Most of the parameters can be estimated from the literature. However, parameters relating to relative fitness may depend on each genotype and are difficult to estimate. The primary infection parameter b₁ can be related to the basic reproduction number R₀ of the virus as follows:

$$b_1=\frac{dc{R}_0}{k}.$$ (B11)

Super-infection parameters determine the multiplicity of infection and can be estimated as

$$\begin{array}{l}{b}_2=\frac{d}{{\hat{v}}^a}\frac{1-{\hat{\pi }}_1}{{\hat{\pi }}_1},\hfill \\ b_3=\frac{d}{{\hat{v}}^a}\frac{{\hat{\pi }}_3}{{\hat{\pi }}_2},\hfill \end{array}\}$$ (B12)

where $\hat{v}$ is the steady-state (pre-treatment) viral load, approximately equal to

$$\hat{v}=\frac{\mu k}{dc}\frac{R_0-1}{R_0},$$ (B13)

and ${\hat{\pi }}_1$, ${\hat{\pi }}_2$ and ${\hat{\pi }}_3=1-{\hat{\pi }}_1-{\hat{\pi }}_2$ are the steady-state (pre-treatment) relative frequencies of singly, doubly and triply infected cells, respectively.

Thus, the model has four evolutionary parameters, r, m, ${\hat{\pi }}_1$ and ${\hat{\pi }}_2$, and seven dynamical parameters, R₀, d, d_L, μ, k, c and f_L, that we estimate from the literature. There remain the three relative fitness values, f₂, f₃ and f₄, the exponent, a, and the four drug efficacies, e₁, e₂, e₃ and e₄. We explore the sensitivity to these latter parameters in the analysis of the model.

[Records from a collection]
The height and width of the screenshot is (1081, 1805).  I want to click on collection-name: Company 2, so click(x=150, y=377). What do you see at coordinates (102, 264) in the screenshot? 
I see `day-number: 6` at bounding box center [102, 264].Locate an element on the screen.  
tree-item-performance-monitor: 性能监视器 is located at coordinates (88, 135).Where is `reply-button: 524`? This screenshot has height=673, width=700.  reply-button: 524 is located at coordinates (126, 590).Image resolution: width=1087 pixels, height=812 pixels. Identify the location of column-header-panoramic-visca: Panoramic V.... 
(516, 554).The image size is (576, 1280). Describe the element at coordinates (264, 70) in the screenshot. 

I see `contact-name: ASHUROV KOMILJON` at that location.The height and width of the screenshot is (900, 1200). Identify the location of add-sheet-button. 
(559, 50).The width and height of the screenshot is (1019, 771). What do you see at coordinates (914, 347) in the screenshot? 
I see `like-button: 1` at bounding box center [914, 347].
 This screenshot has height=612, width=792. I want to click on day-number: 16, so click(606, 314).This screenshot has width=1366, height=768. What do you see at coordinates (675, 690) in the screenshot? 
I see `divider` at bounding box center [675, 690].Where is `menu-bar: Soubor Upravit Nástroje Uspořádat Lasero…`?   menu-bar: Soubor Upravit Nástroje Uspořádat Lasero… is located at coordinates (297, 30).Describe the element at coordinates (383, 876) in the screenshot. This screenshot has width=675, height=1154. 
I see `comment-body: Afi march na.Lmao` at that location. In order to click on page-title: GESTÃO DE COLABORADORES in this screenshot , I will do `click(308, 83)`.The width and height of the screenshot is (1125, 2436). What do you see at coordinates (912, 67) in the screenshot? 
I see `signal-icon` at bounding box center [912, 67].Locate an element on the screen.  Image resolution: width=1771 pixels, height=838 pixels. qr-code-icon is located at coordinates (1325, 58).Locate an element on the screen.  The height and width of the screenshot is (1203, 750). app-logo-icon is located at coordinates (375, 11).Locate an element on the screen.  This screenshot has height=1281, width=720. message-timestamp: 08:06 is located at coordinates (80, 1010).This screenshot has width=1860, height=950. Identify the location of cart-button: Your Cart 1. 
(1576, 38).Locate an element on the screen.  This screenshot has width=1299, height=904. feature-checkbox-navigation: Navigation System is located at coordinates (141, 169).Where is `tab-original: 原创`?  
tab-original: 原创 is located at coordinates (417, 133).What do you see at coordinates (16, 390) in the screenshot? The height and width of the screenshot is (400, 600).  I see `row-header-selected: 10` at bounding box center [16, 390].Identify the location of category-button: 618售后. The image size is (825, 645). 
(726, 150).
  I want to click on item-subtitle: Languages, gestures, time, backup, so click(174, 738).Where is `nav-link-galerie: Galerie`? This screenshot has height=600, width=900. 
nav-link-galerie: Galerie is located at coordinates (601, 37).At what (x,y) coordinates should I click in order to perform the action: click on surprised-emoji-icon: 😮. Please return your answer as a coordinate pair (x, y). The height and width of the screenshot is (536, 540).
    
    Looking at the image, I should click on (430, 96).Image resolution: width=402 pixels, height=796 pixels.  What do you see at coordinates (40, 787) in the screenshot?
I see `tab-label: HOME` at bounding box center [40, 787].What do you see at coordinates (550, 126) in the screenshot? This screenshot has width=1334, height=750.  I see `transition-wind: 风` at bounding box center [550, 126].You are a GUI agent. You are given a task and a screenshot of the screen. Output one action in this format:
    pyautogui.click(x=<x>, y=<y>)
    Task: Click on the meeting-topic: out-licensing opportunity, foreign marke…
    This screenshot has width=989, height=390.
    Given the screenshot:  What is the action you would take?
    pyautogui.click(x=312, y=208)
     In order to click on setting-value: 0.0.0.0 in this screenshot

■ TASK STATEMENT ■
Rewrite the section on model parameters starting at "Thus, the model" and ending at "of the model.", replacing "sensitivity" with "robustness".

■ RESPONSE AREA ■
Thus, the model has four evolutionary parameters, r, m, ${\hat{\pi }}_1$ and ${\hat{\pi }}_2$, and seven dynamical parameters, R₀, d, d_L, μ, k, c and f_L, that we estimate from the literature. There remain the three relative fitness values, f₂, f₃ and f₄, the exponent, a, and the four drug efficacies, e₁, e₂, e₃ and e₄. We explore the robustness to these latter parameters in the analysis of the model.